Evaluating Hierarchical MMM Models: How to Correctly Compute Posterior Predictive Metrics?

Hey!

I’d like to compute model evaluation summaries for the hierarchical model example in the Example Gallery, but it doesn’t seem as straightforward as computing for a single, national model. For non-hierarchical models, we can use compute_summary_metrics, but for the hierarchical case it requires reshaping across (date, geo).

The code below runs but when I’ve tried this approach to my own custom model it seemed incorrect. Would love to hear your thoughts. Thank you!


from pymc_marketing.mmm.evaluation import compute_summary_metrics


hdi_prob = 0.89


# 1) Get posterior predictive samples

# Use the posterior_predictive group that's already in mmm.idata

y_pred = mmm.idata.posterior_predictive["y_original_scale"]




# 2) Stack chain and draw into a single sample dimension

y_pred_stacked = y_pred.stack(sample=("chain", "draw"))

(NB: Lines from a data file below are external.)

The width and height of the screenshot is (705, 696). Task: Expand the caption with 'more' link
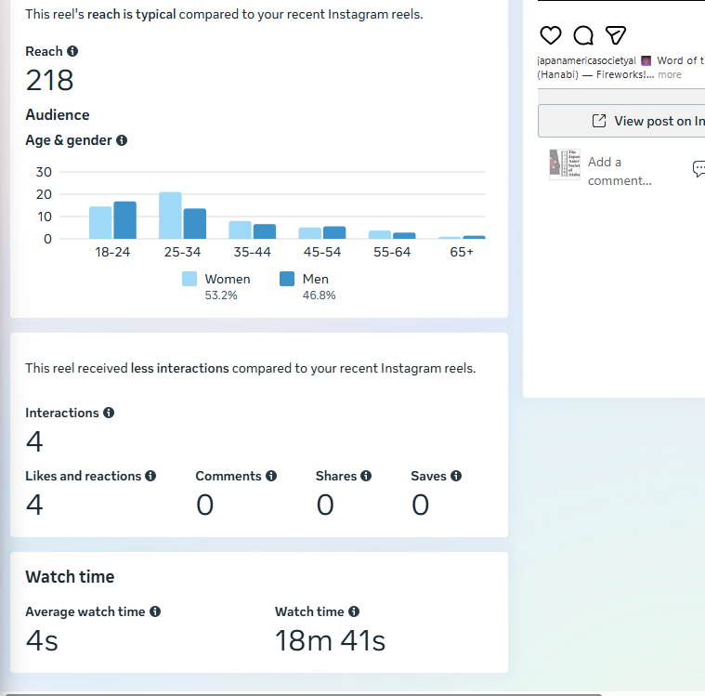(x=670, y=75)
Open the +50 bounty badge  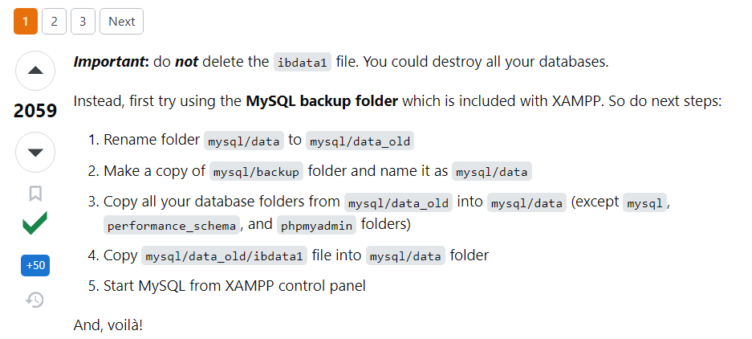(35, 265)
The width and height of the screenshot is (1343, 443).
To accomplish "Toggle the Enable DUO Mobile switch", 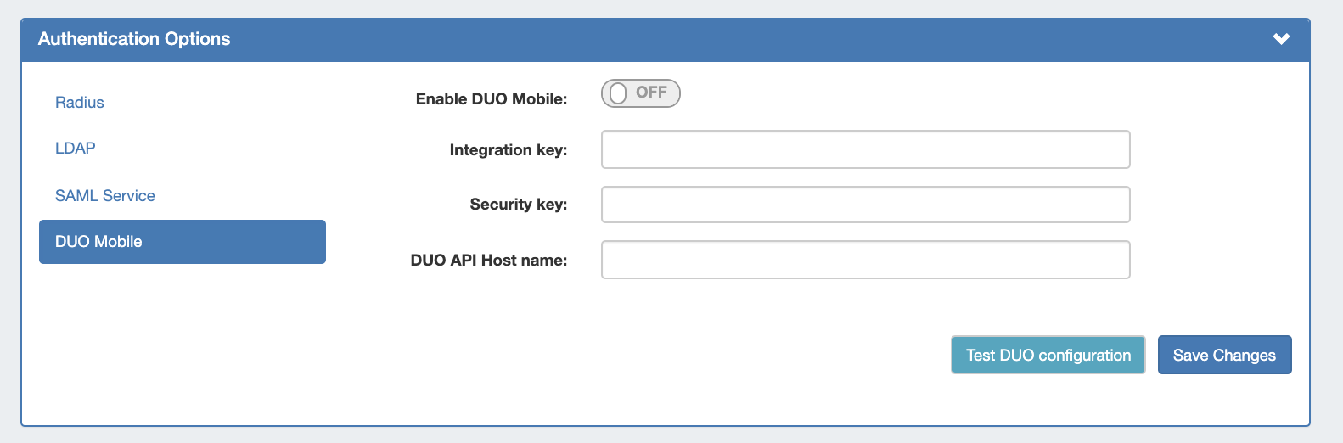I will pyautogui.click(x=641, y=93).
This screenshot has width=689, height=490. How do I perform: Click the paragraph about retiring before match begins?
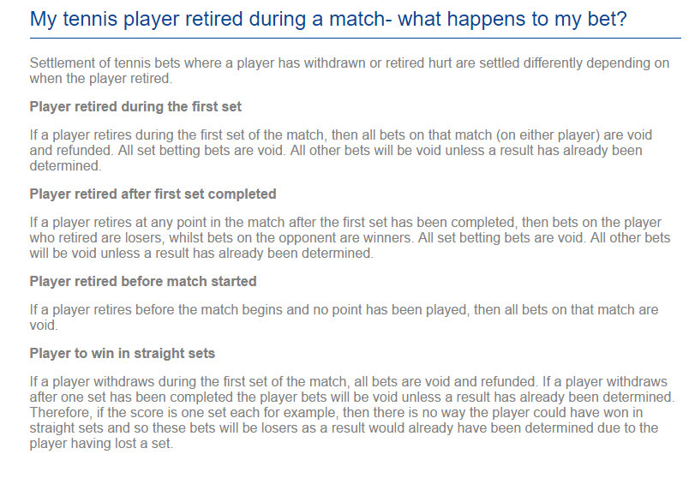click(344, 318)
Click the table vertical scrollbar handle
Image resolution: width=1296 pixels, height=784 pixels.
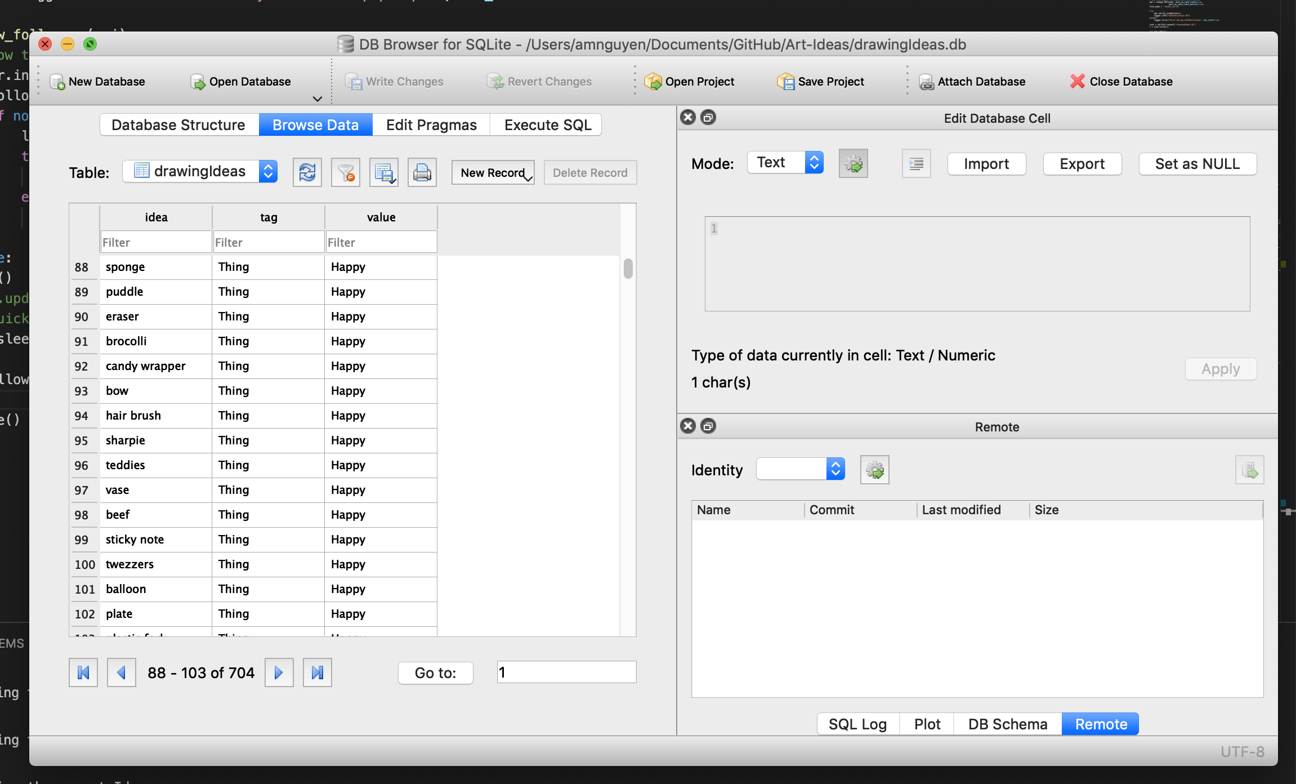click(628, 269)
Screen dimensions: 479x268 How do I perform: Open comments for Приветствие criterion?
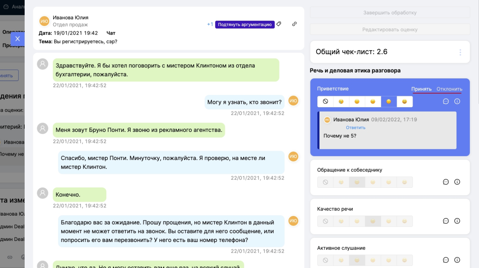coord(446,102)
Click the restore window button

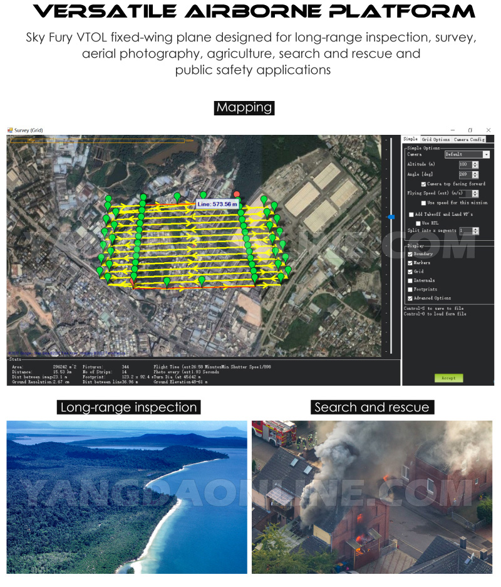click(470, 130)
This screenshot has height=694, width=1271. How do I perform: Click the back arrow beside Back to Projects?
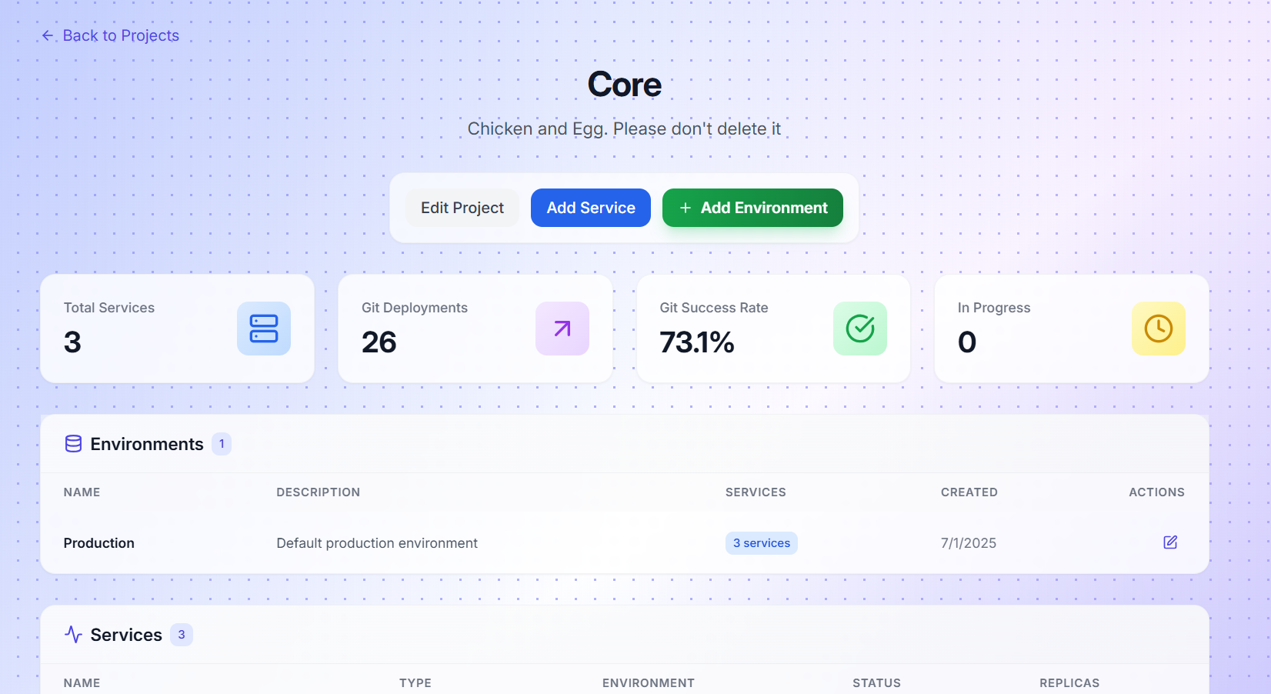pos(47,35)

print("After stacking chains:", y_pred_stacked.dims, "shape:", y_pred_stacked.shape)



# 3) Stack (date, geo) into a single observation dimension

y_pred_obs = y_pred_stacked.stack(obs=("date", "geo"))

# Drop the intermediate dimensions and keep only obs and sample

y_pred_final = y_pred_obs.transpose("obs", "sample")

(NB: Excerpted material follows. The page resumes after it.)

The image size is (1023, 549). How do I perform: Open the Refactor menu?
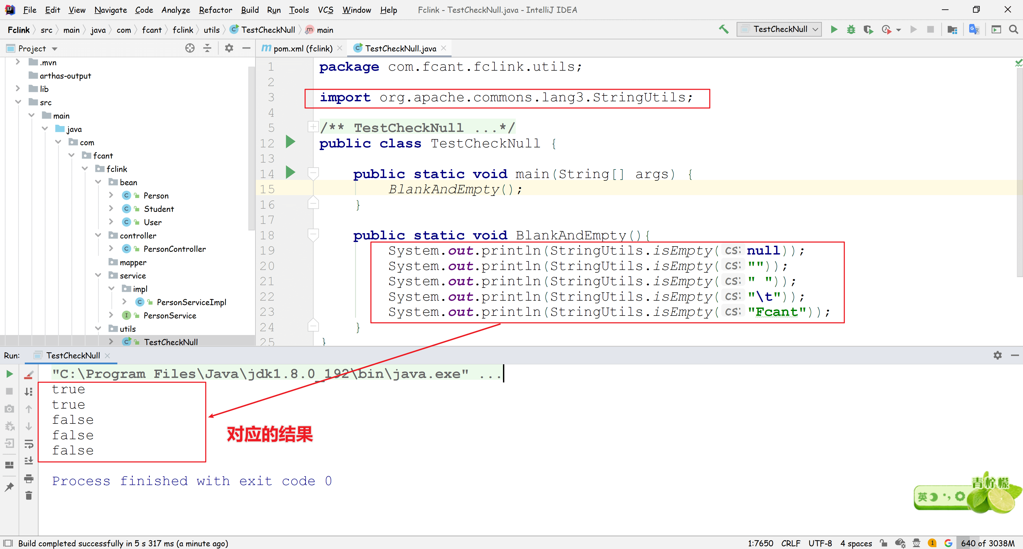(x=215, y=10)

print("Final y_pred dims:", y_pred_final.dims, "shape:", y_pred_final.shape)



# 4) Get true y values in the same order

# Make sure y_train is sorted the same way as the stacked dimensions

y_true = y_train.values  

print("y_true shape:", y_true.shape)



# 5) Verify alignment

assert len(y_true) == y_pred_final.sizes["obs"], (

f"Mismatch: y_true={len(y_true)}, y_pred obs dim={y_pred_final.sizes['obs']}"

)




# 6) Compute metrics

metrics_to_calculate = [

"r_squared",

"rmse",

"nrmse",

"mae",

"nmae",

"mape",

]




results = compute_summary_metrics(

    y_true=y_true,

    y_pred=y_pred_final,

    metrics_to_calculate=metrics_to_calculate,

    hdi_prob=hdi_prob,

)

# 7) Print results

print("\n" + "="*50)

print("MODEL EVALUATION METRICS")

print("="*50)

for metric, stats in results.items():

print(f"\n{metric.upper()}:")

for stat, value in stats.items():

print(f"  {stat}: {value:.4f}")